**Activity:**
In this exercise, every entry is to be transcribed exactly as written.

..............................

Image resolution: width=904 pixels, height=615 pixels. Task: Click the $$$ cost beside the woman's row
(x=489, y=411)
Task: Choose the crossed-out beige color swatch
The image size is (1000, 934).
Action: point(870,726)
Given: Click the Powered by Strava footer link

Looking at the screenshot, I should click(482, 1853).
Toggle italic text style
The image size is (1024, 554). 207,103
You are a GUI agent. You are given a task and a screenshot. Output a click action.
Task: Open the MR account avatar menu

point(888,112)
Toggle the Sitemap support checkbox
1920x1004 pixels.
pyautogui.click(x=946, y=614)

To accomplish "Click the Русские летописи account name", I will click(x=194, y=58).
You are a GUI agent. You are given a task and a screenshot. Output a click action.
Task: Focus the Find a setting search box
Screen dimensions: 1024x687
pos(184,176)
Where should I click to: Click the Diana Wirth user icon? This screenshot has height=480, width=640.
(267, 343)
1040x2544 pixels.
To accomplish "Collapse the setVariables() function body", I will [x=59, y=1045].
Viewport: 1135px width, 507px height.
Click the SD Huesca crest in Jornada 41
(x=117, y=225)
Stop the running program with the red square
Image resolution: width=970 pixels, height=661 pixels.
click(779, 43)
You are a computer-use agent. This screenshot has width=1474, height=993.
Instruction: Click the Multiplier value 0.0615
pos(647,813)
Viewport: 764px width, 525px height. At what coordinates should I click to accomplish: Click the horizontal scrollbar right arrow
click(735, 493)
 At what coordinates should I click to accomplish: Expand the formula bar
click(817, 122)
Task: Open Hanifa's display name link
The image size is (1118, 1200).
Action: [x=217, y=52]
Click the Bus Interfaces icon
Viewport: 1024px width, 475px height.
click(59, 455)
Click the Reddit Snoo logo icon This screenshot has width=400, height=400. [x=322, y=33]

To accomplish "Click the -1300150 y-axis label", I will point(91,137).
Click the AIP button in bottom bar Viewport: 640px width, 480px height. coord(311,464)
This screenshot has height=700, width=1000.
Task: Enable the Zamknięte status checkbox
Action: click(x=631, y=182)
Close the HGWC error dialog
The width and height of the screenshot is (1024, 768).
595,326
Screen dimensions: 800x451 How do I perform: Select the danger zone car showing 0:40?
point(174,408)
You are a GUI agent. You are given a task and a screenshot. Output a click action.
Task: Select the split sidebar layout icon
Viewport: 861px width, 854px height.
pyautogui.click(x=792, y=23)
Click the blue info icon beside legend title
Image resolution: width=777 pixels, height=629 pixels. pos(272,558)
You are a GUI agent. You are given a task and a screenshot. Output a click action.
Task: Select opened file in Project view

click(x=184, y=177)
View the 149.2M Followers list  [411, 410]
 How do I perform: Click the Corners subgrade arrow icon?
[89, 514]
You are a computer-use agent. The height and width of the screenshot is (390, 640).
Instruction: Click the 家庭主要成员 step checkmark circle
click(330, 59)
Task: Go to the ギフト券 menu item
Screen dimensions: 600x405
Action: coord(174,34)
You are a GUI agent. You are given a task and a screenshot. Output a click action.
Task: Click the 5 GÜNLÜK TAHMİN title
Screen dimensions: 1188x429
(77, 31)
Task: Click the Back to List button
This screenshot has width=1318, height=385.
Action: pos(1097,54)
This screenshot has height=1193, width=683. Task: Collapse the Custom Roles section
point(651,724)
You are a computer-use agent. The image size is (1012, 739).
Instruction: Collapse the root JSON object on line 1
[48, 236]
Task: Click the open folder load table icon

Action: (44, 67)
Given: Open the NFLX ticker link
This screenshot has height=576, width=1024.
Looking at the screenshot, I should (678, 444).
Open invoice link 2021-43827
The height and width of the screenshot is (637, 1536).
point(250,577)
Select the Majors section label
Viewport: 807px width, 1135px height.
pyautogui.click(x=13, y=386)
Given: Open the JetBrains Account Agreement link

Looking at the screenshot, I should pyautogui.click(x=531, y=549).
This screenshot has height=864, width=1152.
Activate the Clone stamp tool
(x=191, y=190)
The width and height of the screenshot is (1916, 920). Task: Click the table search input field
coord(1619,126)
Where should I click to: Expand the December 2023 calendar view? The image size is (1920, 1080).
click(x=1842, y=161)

..............................

**Solution:**
Image resolution: width=904 pixels, height=615 pixels. Task: Click the $$$ cost beside the woman's row
(x=489, y=411)
Task: Choose the crossed-out beige color swatch
The image size is (1000, 934).
Action: point(870,726)
Given: Click the Powered by Strava footer link

Looking at the screenshot, I should click(482, 1853).
Toggle italic text style
The image size is (1024, 554). 207,103
You are a GUI agent. You are given a task and a screenshot. Output a click action.
Task: Open the MR account avatar menu

point(888,112)
Toggle the Sitemap support checkbox
1920x1004 pixels.
pyautogui.click(x=946, y=614)

To accomplish "Click the Русские летописи account name", I will click(x=194, y=58).
You are a GUI agent. You are given a task and a screenshot. Output a click action.
Task: Focus the Find a setting search box
Screen dimensions: 1024x687
pos(184,176)
Where should I click to: Click the Diana Wirth user icon? This screenshot has height=480, width=640.
(267, 343)
1040x2544 pixels.
To accomplish "Collapse the setVariables() function body", I will [x=59, y=1045].
Viewport: 1135px width, 507px height.
Click the SD Huesca crest in Jornada 41
(x=117, y=225)
Stop the running program with the red square
Image resolution: width=970 pixels, height=661 pixels.
click(779, 43)
You are a computer-use agent. This screenshot has width=1474, height=993.
Instruction: Click the Multiplier value 0.0615
pos(647,813)
Viewport: 764px width, 525px height. At what coordinates should I click to accomplish: Click the horizontal scrollbar right arrow
click(735, 493)
 At what coordinates should I click to accomplish: Expand the formula bar
click(817, 122)
Task: Open Hanifa's display name link
The image size is (1118, 1200).
Action: [x=217, y=52]
Click the Bus Interfaces icon
Viewport: 1024px width, 475px height.
click(59, 455)
Click the Reddit Snoo logo icon This screenshot has width=400, height=400. [x=322, y=33]

To accomplish "Click the -1300150 y-axis label", I will point(91,137).
Click the AIP button in bottom bar Viewport: 640px width, 480px height. coord(311,464)
This screenshot has height=700, width=1000.
Task: Enable the Zamknięte status checkbox
Action: click(x=631, y=182)
Close the HGWC error dialog
The width and height of the screenshot is (1024, 768).
595,326
Screen dimensions: 800x451 How do I perform: Select the danger zone car showing 0:40?
point(174,408)
You are a GUI agent. You are given a task and a screenshot. Output a click action.
Task: Select the split sidebar layout icon
Viewport: 861px width, 854px height.
pyautogui.click(x=792, y=23)
Click the blue info icon beside legend title
Image resolution: width=777 pixels, height=629 pixels. pos(272,558)
You are a GUI agent. You are given a task and a screenshot. Output a click action.
Task: Select opened file in Project view

click(x=184, y=177)
View the 149.2M Followers list  [411, 410]
 How do I perform: Click the Corners subgrade arrow icon?
[89, 514]
You are a computer-use agent. The height and width of the screenshot is (390, 640).
Instruction: Click the 家庭主要成员 step checkmark circle
click(330, 59)
Task: Go to the ギフト券 menu item
Screen dimensions: 600x405
Action: coord(174,34)
You are a GUI agent. You are given a task and a screenshot. Output a click action.
Task: Click the 5 GÜNLÜK TAHMİN title
Screen dimensions: 1188x429
(77, 31)
Task: Click the Back to List button
This screenshot has width=1318, height=385.
Action: pos(1097,54)
This screenshot has height=1193, width=683. Task: Collapse the Custom Roles section
point(651,724)
You are a computer-use agent. The image size is (1012, 739).
Instruction: Collapse the root JSON object on line 1
[48, 236]
Task: Click the open folder load table icon

Action: (44, 67)
Given: Open the NFLX ticker link
This screenshot has height=576, width=1024.
Looking at the screenshot, I should (678, 444).
Open invoice link 2021-43827
The height and width of the screenshot is (637, 1536).
point(250,577)
Select the Majors section label
Viewport: 807px width, 1135px height.
pyautogui.click(x=13, y=386)
Given: Open the JetBrains Account Agreement link

Looking at the screenshot, I should pyautogui.click(x=531, y=549).
This screenshot has height=864, width=1152.
Activate the Clone stamp tool
(x=191, y=190)
The width and height of the screenshot is (1916, 920). Task: Click the table search input field
coord(1619,126)
Where should I click to: Expand the December 2023 calendar view? The image size is (1920, 1080).
click(x=1842, y=161)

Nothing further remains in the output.